Despite these revelations, a judge ruled that the case could go forward, and Thomas and Flournoy asserted their right to a speedy trial. Their trial was set for September 2021, but the massive trial backlog in San Francisco Superior Court delayed the trial nearly 18 months beyond their Constitutionally-mandated deadline. 

San Francisco Superior Court has accrued a massive trial backlog since the pandemic, and continues to violate speedy trial rights by delaying trials past their statutory deadlines. As of December 2022, there were 838 cases past their deadlines, including 147 individuals who remained jailed without trial. Throughout the pandemic, people in SF County jail have been subjected to 23-hour lockdowns, with limited visitation and programming, and no direct sunlight.  

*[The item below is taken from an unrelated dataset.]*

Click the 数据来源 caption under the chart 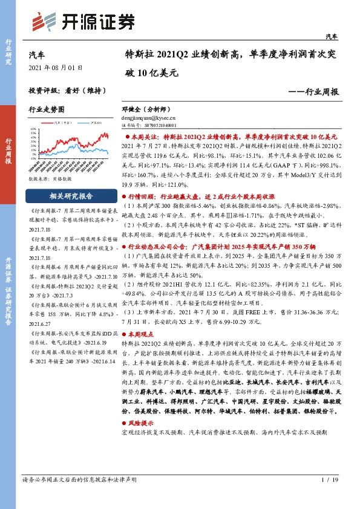pos(46,180)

“Our defenders did the crucial work of scrutinizing the state’s evidence which led to a just dismissal, but there are hundreds of people, like these two men who just spent two years in jail, suffering the injustice of waiting for their day in court,” said San Francisco Public Defender Mano Raju, whose office has been taking legal and direct action to stoke the court to address the backlog. 

The defense team for Mr. Thomas was led by Deputy Public Defender Kleigh Hathaway and Investigator Collin Olsen.